Israel’s Foreign Ministry signed a deal with the Ethiopian government last fall on coordinating the aliyah eligibility verification process, and Israel’s Finance Ministry says it has allocated an extra $45 million for the accelerated aliyah operation in 2006.

But Israel’s government has not yet given the green light to begin the operation, and nobody is quite able to say why.

The Interior Ministry blames the Finance Ministry. The Finance Ministry says it is waiting for the government to decide on an exact date. In one sign of the mishandling of this issue by the Israelis, a spokesman for Israel’s Foreign Ministry declared two weeks ago that the expedited aliyah already had begun. It had not.

Many observers say the accelerated aliyah will not commence until the prime minister himself gives word.
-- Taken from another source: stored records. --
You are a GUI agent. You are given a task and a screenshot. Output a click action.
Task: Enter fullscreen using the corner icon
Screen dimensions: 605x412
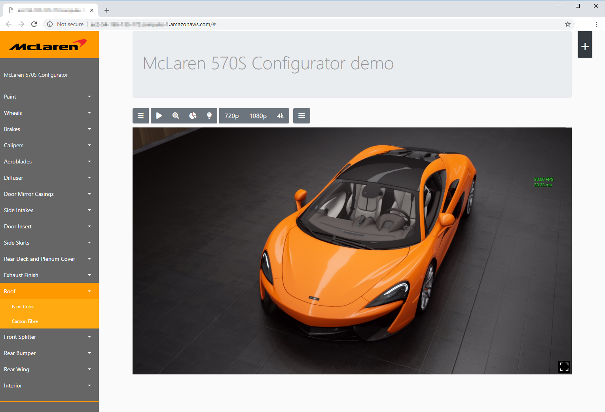(x=564, y=367)
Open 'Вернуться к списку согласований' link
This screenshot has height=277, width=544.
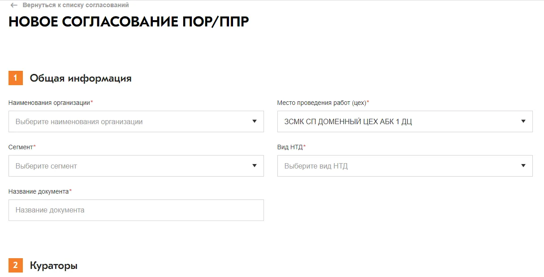coord(75,5)
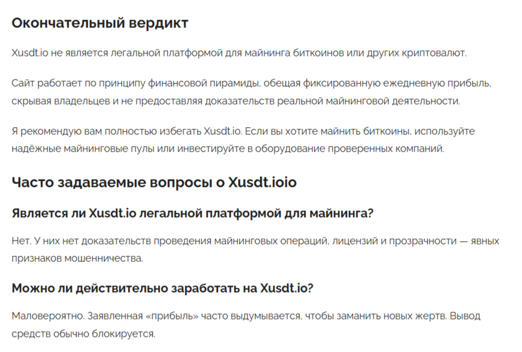
Task: Click the question "Является ли Xusdt.io легальной платформой для майнинга?"
Action: click(192, 213)
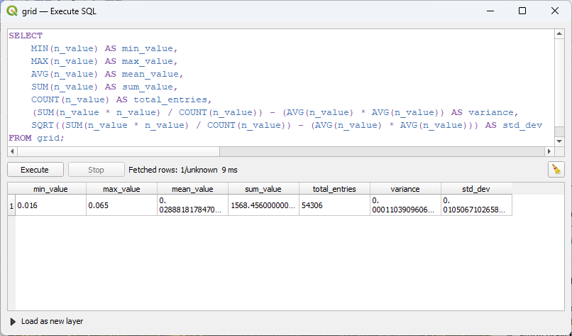Select the cell containing 54306
The width and height of the screenshot is (572, 336).
334,205
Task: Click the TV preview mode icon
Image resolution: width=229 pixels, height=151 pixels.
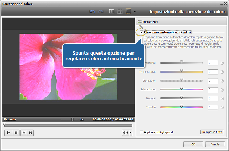Action: coord(128,12)
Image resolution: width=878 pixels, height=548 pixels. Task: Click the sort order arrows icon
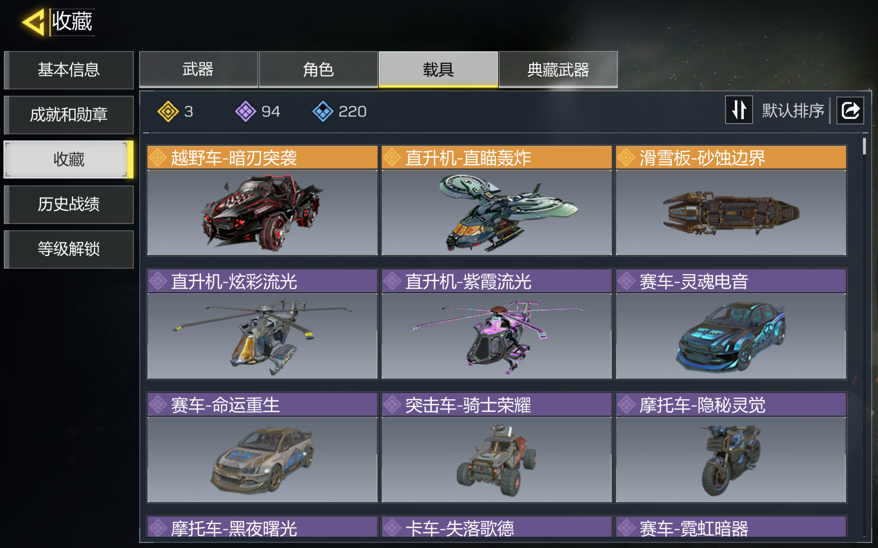coord(739,110)
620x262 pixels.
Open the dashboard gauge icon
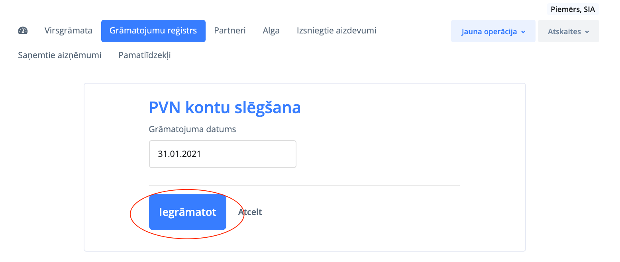23,31
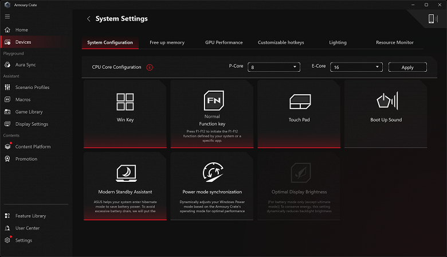The height and width of the screenshot is (257, 447).
Task: Expand the P-Core dropdown
Action: point(274,67)
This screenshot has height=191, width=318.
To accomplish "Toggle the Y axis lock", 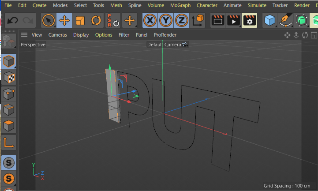I will point(165,20).
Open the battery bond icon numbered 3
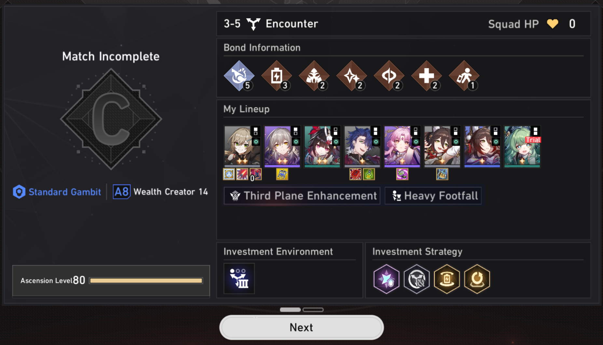603x345 pixels. click(x=277, y=76)
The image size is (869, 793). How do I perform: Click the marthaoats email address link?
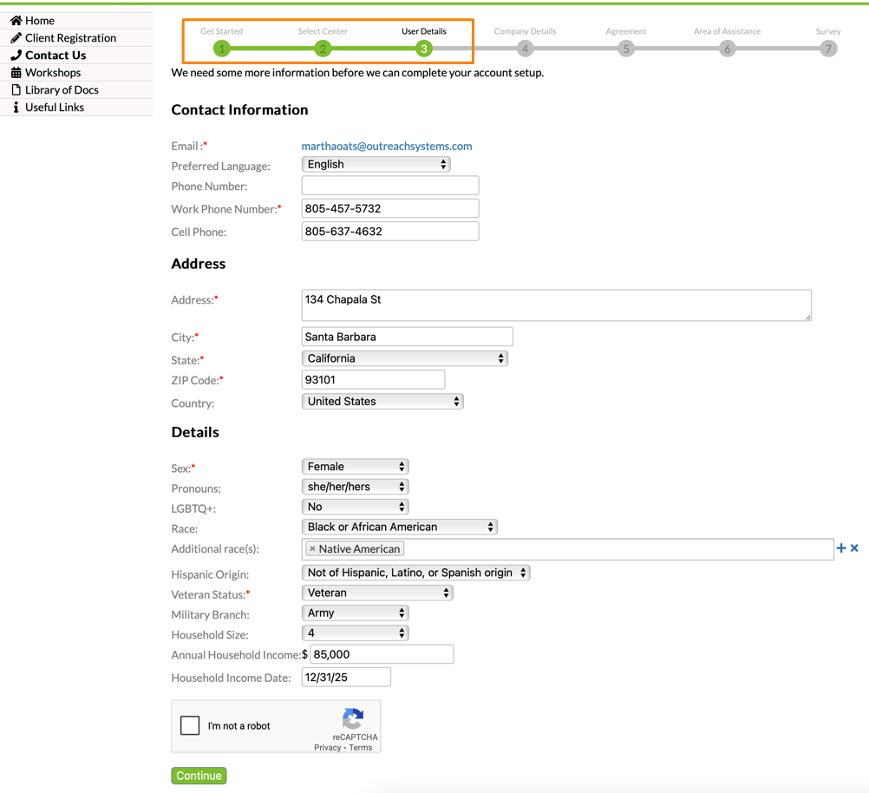[387, 146]
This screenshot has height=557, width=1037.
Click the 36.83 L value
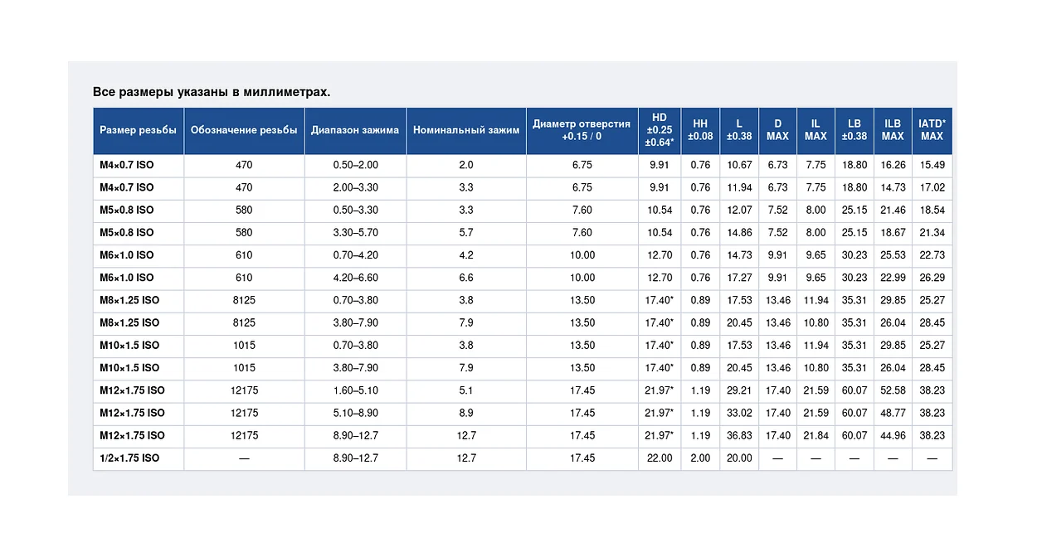point(739,435)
But Israel’s acting prime minister, Ehud Olmert, recently canceled a meeting in Israel with the American delegation that had visited Ethiopia. By all accounts Ethiopian aliyah is far down the list of priorities for a state dealing with a comatose prime minister, upcoming elections and a new Hamas terrorist state on its doorstep.

Meanwhile, the Falash Mura continue to wait in Ethiopia, their fate in the hands of faraway Jews in New York and Jerusalem.